I have a matrix which is change with time. Let me denote it as A(t). I know t=0 it is A(0) and I know t=1 it is A(1). A is symmetric positive semi-definite matrix. What I want to do is find the "geodesic path" for the matrix A(t) give A(0) and A(1). As far as I know, it seems need some Riemannian Geometry knowledge, but I haven't learned about Riemannian Geometry. Does anyone knows about the idea about how to get the geodesic path? Or recommend some papers or other materials which consider about this problem. Thanks very much!
Update: What if A have the manifold structure that A = B*C, where A is n*n, B is n*r and C is r*n? That means A is determined by B and C, and we can factorize B(0), C(0) from A(0), and B(1) C(1) from A(1). What I did is: as A = B*C, then A(i,j) = \sum_{k}B_{ik} * C_{kj} Denote B_{ik}*C_{kj} ad A(i,j,k), then A(i,j) = \sum_{k}A(i,j,k) To calculate the geodesic path of matrix A, what I did is calculate the geodesic path of A(i,j,k). This is solved by calculate the geodesic path on the 3-D surface of z = xy. After I calculated every A(i,j,k), I get the matrix of A(t). What I want to know is: does the matrix calculated in this way is really the "geodesic" matrix of A(t)? If it is, how to prove that my calculation is the right method? If not, how to get it?

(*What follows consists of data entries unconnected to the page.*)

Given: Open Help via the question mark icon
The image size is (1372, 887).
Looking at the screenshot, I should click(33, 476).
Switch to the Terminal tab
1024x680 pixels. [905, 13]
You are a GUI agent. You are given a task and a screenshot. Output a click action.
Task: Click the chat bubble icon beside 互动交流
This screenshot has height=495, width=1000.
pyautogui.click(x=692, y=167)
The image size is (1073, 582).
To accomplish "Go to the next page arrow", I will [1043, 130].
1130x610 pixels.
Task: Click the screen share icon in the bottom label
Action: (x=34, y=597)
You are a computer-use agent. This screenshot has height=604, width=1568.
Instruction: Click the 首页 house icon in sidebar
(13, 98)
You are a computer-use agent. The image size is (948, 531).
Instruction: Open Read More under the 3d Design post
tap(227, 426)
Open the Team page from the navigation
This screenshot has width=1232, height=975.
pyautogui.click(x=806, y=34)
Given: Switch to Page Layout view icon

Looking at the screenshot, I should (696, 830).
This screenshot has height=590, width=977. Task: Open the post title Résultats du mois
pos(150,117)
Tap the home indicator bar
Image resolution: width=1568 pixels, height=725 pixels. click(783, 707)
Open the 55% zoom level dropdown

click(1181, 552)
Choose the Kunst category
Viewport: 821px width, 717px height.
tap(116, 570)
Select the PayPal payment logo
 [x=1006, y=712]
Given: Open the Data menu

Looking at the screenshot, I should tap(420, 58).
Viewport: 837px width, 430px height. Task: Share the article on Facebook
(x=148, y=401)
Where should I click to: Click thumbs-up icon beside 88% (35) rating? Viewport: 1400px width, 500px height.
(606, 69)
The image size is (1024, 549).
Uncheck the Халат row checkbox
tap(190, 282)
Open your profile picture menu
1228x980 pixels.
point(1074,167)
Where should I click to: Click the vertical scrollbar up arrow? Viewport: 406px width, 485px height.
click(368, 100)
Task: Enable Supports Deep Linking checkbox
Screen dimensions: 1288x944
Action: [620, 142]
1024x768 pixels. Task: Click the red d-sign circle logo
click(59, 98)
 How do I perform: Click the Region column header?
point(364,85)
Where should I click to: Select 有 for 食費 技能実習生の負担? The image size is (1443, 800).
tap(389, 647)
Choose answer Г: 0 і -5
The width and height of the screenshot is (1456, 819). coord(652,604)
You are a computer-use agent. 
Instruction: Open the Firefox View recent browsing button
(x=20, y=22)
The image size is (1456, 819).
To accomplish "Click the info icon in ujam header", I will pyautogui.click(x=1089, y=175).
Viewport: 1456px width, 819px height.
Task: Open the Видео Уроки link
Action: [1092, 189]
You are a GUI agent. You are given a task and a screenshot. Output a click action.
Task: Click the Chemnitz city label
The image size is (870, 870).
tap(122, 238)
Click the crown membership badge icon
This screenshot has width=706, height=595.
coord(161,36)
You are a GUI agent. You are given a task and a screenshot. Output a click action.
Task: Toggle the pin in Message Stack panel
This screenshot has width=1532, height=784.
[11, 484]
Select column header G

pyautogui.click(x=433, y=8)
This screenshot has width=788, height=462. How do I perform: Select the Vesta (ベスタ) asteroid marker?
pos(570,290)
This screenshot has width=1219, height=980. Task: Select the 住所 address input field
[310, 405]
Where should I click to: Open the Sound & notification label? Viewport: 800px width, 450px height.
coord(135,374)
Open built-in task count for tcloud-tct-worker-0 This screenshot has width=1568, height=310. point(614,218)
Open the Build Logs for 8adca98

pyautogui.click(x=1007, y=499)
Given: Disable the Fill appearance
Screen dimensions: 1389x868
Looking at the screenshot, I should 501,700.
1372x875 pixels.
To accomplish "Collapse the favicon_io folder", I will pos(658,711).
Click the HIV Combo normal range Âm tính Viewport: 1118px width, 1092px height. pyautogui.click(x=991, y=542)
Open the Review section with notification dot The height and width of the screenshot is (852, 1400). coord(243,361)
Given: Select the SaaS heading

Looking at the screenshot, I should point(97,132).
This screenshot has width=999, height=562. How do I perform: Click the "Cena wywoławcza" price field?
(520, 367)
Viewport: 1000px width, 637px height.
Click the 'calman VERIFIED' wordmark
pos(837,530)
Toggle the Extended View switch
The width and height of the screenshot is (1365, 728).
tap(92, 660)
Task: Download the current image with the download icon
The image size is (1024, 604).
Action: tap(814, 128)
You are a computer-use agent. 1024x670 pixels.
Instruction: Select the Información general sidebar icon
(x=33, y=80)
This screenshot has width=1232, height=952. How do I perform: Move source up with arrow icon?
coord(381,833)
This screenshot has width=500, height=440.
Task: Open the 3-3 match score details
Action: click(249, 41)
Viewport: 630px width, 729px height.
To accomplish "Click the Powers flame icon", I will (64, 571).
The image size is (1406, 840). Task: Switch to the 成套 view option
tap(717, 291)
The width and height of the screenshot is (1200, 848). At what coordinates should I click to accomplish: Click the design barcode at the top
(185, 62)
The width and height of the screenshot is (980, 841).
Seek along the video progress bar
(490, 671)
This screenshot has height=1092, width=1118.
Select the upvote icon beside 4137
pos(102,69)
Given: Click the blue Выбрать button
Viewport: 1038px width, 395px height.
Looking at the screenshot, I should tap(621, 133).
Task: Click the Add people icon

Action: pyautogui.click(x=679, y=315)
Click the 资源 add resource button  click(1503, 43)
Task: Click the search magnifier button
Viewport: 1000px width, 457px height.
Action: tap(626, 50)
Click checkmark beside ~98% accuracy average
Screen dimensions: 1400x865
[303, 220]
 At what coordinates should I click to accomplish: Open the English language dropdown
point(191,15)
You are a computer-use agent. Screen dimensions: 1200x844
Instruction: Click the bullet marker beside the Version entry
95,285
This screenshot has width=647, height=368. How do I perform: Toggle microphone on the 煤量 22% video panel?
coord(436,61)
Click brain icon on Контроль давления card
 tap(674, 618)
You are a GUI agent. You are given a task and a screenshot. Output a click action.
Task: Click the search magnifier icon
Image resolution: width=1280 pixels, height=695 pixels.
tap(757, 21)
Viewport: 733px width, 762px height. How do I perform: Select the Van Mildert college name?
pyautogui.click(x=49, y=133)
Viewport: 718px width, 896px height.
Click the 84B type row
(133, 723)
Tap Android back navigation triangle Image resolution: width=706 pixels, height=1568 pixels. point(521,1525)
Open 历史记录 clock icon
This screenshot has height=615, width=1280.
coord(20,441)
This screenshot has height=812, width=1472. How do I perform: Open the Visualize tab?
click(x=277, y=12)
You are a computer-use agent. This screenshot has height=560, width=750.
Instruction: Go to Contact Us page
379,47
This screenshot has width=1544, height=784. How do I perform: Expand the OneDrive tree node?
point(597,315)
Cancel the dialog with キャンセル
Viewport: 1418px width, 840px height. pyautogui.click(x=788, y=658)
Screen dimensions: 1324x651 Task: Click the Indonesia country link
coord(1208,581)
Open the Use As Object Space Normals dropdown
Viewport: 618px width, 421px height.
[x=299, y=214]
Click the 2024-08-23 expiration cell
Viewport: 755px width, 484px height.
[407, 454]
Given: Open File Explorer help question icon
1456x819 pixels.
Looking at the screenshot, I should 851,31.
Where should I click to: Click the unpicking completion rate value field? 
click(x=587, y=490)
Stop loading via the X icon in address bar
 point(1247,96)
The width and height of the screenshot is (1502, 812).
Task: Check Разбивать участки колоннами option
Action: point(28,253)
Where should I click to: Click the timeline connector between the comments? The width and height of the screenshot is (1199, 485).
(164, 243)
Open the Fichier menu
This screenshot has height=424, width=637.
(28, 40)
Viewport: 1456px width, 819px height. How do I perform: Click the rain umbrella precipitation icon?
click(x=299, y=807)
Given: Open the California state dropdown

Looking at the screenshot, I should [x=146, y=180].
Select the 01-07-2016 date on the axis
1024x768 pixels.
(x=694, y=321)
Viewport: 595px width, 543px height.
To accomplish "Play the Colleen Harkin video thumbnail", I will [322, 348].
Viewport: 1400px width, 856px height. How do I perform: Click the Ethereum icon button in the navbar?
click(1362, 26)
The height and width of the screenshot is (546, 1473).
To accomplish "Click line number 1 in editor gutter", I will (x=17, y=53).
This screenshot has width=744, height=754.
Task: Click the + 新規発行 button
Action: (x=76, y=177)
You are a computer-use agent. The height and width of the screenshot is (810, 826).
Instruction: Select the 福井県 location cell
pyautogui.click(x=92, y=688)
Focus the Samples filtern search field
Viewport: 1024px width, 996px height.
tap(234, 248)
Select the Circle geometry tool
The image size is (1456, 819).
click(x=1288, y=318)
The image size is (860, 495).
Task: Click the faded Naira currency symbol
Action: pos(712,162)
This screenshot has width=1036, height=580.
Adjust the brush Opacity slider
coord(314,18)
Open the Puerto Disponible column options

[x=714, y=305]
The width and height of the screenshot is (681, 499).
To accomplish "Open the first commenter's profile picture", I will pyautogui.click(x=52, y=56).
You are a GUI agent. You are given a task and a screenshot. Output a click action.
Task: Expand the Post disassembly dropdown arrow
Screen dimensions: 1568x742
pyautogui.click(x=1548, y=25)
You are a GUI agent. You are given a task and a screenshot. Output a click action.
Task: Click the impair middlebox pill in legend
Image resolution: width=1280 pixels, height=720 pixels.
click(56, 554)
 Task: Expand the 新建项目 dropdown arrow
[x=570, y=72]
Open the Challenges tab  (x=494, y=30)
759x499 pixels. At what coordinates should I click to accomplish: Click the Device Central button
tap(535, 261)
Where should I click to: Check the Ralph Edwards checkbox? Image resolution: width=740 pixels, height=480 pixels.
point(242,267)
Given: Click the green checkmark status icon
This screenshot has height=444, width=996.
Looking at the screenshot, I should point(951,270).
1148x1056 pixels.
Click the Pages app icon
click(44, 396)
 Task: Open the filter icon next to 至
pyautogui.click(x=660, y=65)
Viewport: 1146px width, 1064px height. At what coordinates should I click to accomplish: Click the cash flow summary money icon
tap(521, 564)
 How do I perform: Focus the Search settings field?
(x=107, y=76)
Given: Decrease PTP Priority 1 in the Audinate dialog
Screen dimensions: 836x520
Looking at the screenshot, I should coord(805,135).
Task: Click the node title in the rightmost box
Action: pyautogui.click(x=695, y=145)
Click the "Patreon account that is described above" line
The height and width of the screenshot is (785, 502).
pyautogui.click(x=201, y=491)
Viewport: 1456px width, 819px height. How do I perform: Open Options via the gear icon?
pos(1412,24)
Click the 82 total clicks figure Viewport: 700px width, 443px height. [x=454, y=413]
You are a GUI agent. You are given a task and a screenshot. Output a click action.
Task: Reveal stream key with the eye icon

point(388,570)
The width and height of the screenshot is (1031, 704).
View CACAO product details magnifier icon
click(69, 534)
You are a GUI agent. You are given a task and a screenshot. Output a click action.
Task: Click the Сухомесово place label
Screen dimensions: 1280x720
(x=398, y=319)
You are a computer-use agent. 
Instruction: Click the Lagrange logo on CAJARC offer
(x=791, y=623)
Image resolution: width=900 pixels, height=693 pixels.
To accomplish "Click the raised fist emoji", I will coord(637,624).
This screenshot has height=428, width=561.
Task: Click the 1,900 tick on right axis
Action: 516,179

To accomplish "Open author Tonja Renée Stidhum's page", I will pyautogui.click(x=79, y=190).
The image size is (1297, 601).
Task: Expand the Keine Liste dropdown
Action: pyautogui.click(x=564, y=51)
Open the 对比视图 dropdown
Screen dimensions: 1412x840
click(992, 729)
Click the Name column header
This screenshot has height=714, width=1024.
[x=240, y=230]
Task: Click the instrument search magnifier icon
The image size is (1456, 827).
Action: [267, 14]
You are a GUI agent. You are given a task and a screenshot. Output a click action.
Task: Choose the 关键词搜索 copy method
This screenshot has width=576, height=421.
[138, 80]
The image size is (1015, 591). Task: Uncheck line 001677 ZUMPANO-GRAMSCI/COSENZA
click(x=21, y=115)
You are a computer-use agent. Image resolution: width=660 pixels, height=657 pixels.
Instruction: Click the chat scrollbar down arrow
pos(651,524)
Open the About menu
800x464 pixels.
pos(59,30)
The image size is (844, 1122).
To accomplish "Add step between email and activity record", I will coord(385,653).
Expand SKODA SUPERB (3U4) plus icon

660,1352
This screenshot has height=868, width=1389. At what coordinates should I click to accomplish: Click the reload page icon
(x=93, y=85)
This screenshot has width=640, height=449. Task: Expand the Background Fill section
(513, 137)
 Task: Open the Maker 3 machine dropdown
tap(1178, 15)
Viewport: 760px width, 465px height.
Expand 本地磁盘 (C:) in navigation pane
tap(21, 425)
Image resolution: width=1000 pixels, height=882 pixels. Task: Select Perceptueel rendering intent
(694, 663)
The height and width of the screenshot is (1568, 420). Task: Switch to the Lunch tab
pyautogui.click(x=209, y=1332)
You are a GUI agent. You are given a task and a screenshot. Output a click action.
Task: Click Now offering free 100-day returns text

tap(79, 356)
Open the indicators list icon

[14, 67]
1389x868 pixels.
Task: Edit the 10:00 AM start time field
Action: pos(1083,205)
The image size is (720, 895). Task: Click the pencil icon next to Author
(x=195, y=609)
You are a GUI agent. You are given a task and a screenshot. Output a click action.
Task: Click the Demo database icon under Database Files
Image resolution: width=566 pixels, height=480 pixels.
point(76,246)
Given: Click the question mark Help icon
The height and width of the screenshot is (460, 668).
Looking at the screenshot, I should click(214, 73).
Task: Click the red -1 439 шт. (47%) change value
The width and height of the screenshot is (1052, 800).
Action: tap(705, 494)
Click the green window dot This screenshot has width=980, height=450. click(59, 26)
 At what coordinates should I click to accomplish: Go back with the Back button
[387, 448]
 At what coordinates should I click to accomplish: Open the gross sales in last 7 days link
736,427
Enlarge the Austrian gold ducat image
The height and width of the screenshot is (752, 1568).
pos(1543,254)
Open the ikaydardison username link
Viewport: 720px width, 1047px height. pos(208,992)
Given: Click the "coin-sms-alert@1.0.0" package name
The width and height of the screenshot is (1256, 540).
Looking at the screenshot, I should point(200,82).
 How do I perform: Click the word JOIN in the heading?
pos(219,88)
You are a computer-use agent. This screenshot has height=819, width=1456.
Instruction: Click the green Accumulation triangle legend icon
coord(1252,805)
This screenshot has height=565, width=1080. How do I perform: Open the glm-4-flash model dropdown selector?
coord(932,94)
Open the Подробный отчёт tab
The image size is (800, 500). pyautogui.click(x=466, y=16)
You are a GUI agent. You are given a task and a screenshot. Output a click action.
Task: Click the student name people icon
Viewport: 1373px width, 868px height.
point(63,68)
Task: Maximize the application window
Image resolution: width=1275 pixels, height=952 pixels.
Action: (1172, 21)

One natural metric on the space of positive semi-definite matrices is just the Euclidean metric on this cone in $\Bbb R^{n(n+1)/2}$. That is, the set of symmetric $n\times n$ matrices is naturally an $\frac{n(n+1)}2$-dimensional vector space, and the positive semi-definite matrices $K$ form a convex cone in this space: If $A\in K$, $cA\in K$ for $c\ge 0$, and if $A,B\in K$, then $A+B\in K$.
Using the standard Euclidean metric on $K\subset\Bbb R^{n(n+1)/2}$, the shortest path joining any two matrices in $K$ will be the straight line segment joining them.